The United Nations youth agenda is guided by the World Programme of Action for Youth. The UN has long recognized that the imagination, ideals and energy of young people are vital for the continuing development of the societies in which they live. Member States of the United Nations acknowledged this in 1965 when they endorsed the Declaration on the Promotion among Youth of the Ideals of Peace, Mutual Respect and Understanding between Peoples. Two decades later, the United Nations General Assembly observed 1985 as the International Youth Year: Participation, Development and Peace. Celebration of the Year drew international attention to the important role that young people play in the world, and, in particular, to their potential contribution to development.

In 1995, on the tenth anniversary of the International Youth Year, the United Nations strengthened its commitment to young people. It adopted an international strategy: the World Programme of Action for Youth to the Year 2000 and beyond, which directed the international community's attention and channelled its response to the challenges that would be faced by youth in the next millennium. To coincide with the 25th anniversary of the first International Youth Year, the United Nations General Assembly, in December 2009, adopted resolution 64/134 proclaiming the year commencing 12 August 2010 as the International Year of Youth.

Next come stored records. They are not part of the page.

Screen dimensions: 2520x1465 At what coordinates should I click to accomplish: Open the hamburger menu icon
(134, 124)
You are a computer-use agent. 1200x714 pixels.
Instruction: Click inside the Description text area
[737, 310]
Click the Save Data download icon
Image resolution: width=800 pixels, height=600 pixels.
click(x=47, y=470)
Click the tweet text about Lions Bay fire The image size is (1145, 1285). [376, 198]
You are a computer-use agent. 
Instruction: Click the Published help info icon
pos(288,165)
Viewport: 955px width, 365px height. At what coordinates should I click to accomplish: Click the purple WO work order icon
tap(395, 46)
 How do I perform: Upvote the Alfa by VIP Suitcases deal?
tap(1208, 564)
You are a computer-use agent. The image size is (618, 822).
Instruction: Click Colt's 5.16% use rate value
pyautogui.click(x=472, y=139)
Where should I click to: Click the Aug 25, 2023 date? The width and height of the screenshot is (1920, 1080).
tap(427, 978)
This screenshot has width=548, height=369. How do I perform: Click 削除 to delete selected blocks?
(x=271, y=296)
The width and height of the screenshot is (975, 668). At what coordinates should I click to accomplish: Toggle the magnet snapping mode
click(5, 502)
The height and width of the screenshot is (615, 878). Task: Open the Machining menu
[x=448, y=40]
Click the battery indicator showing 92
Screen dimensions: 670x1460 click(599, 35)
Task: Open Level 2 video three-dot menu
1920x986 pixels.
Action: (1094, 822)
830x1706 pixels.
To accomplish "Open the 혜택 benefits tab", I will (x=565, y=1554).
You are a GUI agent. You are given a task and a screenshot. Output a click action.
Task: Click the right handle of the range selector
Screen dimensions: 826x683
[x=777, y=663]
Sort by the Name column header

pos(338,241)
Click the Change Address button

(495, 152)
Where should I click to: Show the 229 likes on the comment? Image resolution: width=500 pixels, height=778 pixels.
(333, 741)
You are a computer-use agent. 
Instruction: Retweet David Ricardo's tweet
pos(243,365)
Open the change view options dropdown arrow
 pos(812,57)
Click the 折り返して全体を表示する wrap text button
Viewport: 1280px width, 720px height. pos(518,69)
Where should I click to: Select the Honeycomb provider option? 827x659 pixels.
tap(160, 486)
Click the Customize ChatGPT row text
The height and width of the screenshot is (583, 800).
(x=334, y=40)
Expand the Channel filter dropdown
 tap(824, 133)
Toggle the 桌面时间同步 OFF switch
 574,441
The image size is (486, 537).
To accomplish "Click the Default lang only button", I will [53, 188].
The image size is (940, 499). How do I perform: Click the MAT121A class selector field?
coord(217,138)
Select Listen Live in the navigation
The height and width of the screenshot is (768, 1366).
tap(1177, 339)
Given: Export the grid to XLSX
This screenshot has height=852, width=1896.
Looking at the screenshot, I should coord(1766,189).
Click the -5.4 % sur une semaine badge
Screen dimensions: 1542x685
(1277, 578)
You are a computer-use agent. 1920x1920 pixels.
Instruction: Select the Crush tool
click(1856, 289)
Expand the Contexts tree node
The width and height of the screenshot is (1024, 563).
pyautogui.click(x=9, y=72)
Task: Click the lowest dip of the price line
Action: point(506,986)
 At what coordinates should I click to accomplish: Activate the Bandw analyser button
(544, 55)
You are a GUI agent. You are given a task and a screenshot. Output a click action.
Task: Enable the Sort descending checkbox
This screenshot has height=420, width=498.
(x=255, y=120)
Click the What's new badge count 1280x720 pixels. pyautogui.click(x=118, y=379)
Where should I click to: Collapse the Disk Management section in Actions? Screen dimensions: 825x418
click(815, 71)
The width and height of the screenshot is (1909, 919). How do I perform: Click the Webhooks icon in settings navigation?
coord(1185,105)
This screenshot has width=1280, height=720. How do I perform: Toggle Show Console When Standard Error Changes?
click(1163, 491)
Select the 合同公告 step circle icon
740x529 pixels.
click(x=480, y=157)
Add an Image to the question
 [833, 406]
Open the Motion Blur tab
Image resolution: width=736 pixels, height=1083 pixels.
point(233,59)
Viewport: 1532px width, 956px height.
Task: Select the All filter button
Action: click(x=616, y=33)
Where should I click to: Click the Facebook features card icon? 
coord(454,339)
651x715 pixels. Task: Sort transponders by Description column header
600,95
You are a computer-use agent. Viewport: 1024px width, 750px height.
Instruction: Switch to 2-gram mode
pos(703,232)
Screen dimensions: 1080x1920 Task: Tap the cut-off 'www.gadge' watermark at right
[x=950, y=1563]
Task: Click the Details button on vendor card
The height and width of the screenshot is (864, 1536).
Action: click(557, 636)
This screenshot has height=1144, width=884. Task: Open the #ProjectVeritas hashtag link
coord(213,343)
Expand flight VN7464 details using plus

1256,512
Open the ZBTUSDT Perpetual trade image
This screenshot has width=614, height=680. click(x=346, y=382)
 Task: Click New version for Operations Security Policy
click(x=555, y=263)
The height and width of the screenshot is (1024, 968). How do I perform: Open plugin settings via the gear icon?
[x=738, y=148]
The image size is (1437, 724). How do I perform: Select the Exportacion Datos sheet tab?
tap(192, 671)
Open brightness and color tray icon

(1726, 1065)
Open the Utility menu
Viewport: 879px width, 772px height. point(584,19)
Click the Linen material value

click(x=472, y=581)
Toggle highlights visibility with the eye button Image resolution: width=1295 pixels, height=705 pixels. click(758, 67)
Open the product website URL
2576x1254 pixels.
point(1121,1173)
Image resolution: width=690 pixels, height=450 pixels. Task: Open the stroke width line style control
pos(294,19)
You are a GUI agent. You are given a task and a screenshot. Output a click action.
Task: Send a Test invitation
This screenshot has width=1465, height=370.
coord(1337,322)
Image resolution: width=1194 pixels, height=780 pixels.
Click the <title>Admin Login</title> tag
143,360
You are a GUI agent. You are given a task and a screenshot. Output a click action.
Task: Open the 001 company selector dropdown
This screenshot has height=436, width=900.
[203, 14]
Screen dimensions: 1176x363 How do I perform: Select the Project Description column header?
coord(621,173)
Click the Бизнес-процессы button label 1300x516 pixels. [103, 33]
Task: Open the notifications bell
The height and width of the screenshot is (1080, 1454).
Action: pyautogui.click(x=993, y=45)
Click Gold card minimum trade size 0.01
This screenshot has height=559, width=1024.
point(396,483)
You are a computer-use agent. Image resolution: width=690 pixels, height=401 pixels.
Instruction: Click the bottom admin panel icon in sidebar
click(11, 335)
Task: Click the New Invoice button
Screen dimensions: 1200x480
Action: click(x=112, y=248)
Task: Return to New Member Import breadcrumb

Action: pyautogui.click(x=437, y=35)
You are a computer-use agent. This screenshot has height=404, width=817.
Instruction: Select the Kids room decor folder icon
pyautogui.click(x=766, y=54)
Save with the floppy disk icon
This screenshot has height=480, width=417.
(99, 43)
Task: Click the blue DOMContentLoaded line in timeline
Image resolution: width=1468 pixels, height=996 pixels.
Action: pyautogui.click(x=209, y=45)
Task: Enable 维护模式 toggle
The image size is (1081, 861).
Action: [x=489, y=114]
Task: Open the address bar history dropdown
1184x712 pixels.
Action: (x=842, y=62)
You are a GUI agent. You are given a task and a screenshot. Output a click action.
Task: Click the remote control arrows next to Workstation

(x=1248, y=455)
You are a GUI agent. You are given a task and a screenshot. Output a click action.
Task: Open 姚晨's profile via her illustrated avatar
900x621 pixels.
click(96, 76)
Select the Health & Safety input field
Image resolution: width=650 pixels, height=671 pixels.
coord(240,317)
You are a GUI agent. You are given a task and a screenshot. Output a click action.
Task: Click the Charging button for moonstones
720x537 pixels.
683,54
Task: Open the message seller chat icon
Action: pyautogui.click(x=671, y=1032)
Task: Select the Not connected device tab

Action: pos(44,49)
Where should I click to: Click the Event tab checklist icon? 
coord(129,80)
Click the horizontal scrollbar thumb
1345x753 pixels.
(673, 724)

One of the events which are dedicated to all young people and to raise a voice for them is the celebration of International Youth Day (IYD). In December 1999, in its resolution 54/120, the UN's General Assembly endorsed the recommendation made by the World Conference of Ministers Responsible for Youth (Lisbon, 8-12 August 1998) that 12th August be declared as International Youth Day. The theme of IYD 2021, "Transforming Food Systems: Youth Innovation for Human and Planetary Health", highlights the success of such a global effort that will not be achieved without the meaningful participation of young people.

A central principle of the 2030 Agenda is the assurance that "no one will be left behind." The Sustainable Development Goals are meant for all nations, all peoples of all ages and all societies. The universal nature of the 2030 Agenda entails that youth should be considered across all Goals and targets. Youth are specifically mentioned in four areas: youth employment, adolescent girls, education and sports for peace. Moreover, young people are recognized as agents of change, entrusted with fulfilling their potential and ensuring a world fit for future generations.

We have seen youth innovations around the world at the time of pandemics too. Young people are extending support to others by becoming volunteers. During the lockdown, many young people took up the challenge to help elderly persons and others who need help. In India, during the time of vaccination, we have seen that many college students and others have volunteered themselves to make the vaccination process easy. Youth must be provided with spaces and opportunities so that they can utilize their full energy for positive social transformation. IYD is an opportunity for all of us but there should not be any confusion with 12th January which is observed as National Youth Day in India.